> **Set tasks**:
a) Using the multiprocessing question, decide whether each statement below agrees with it, answering yes or no and quoting the deciding words: (i) The asker splits independent subproblems across cores with Pool.map. (ii) The asker stores sub-subproblem results in a database. (iii) The collisions occur when processes try to read the same file at the same time.
b) Write out the part of the multiprocessing question that opens with the words containing "I am trying" and closes with "from the file.".

Python multiprocessing safely writing to a file
Asked Answered
C

5

122

I am trying to solve a big numerical problem which involves lots of subproblems, and I'm using Python's multiprocessing module (specifically Pool.map) to split up different independent subproblems onto different cores. Each subproblem involves computing lots of sub-subproblems, and I'm trying to effectively memoize these results by storing them to a file if they have not been computed by any process yet, otherwise skip the computation and just read the results from the file.

I'm having concurrency issues with the files: different processes sometimes check to see if a sub-subproblem has been computed yet (by looking for the file where the results would be stored), see that it hasn't, run the computation, then try to write the results to the same file at the same time. How do I avoid writing collisions like this?

Campbell answered 19/11, 2012 at 1:13 Comment(8)

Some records
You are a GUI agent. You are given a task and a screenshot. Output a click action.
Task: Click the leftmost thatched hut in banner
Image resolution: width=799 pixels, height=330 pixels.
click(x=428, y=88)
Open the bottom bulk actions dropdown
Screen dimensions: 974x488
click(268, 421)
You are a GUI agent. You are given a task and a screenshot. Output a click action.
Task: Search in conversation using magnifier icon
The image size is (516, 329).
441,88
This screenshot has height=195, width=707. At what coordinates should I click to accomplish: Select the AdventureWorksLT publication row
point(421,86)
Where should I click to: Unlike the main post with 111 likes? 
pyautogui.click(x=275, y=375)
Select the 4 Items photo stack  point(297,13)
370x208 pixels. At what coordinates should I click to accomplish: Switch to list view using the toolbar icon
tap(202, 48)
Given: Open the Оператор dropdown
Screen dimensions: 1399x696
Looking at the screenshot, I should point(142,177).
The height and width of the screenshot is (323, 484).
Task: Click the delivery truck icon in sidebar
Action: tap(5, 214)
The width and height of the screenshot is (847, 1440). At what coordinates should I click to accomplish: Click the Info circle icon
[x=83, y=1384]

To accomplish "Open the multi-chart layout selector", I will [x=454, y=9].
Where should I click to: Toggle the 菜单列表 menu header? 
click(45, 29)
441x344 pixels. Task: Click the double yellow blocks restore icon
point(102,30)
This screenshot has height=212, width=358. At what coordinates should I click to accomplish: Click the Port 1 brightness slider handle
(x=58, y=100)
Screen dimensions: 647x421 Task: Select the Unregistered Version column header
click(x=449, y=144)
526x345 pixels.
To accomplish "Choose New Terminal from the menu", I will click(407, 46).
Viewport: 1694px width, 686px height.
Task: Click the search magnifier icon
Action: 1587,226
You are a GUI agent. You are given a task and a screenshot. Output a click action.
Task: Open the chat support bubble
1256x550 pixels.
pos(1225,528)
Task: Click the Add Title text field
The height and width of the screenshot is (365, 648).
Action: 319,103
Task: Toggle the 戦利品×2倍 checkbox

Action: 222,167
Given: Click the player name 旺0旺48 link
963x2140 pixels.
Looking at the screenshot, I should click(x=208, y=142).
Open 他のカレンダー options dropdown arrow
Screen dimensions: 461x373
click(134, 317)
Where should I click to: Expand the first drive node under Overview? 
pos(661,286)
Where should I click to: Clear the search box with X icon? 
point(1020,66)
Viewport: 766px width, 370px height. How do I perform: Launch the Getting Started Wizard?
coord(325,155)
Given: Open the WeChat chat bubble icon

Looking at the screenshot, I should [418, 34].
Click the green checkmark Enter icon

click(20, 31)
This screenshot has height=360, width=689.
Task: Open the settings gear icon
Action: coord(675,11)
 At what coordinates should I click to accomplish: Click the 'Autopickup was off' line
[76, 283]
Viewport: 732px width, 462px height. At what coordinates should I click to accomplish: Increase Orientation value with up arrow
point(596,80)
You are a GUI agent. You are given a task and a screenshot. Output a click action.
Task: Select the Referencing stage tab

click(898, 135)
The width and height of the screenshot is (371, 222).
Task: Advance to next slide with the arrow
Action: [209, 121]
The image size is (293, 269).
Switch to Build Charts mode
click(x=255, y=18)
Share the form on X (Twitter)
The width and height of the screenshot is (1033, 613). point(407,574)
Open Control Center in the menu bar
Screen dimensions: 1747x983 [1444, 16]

> **Task-by-task outputs**:
a)
(i) Yes: "I'm using Python's multiprocessing module (specifically Pool.map) to split up different independent subproblems onto different cores"
(ii) No: "storing them to a file"
(iii) No: "then try to write the results to the same file at the same time"

b)
I am trying to solve a big numerical problem which involves lots of subproblems, and I'm using Python's multiprocessing module (specifically Pool.map) to split up different independent subproblems onto different cores. Each subproblem involves computing lots of sub-subproblems, and I'm trying to effectively memoize these results by storing them to a file if they have not been computed by any process yet, otherwise skip the computation and just read the results from the file.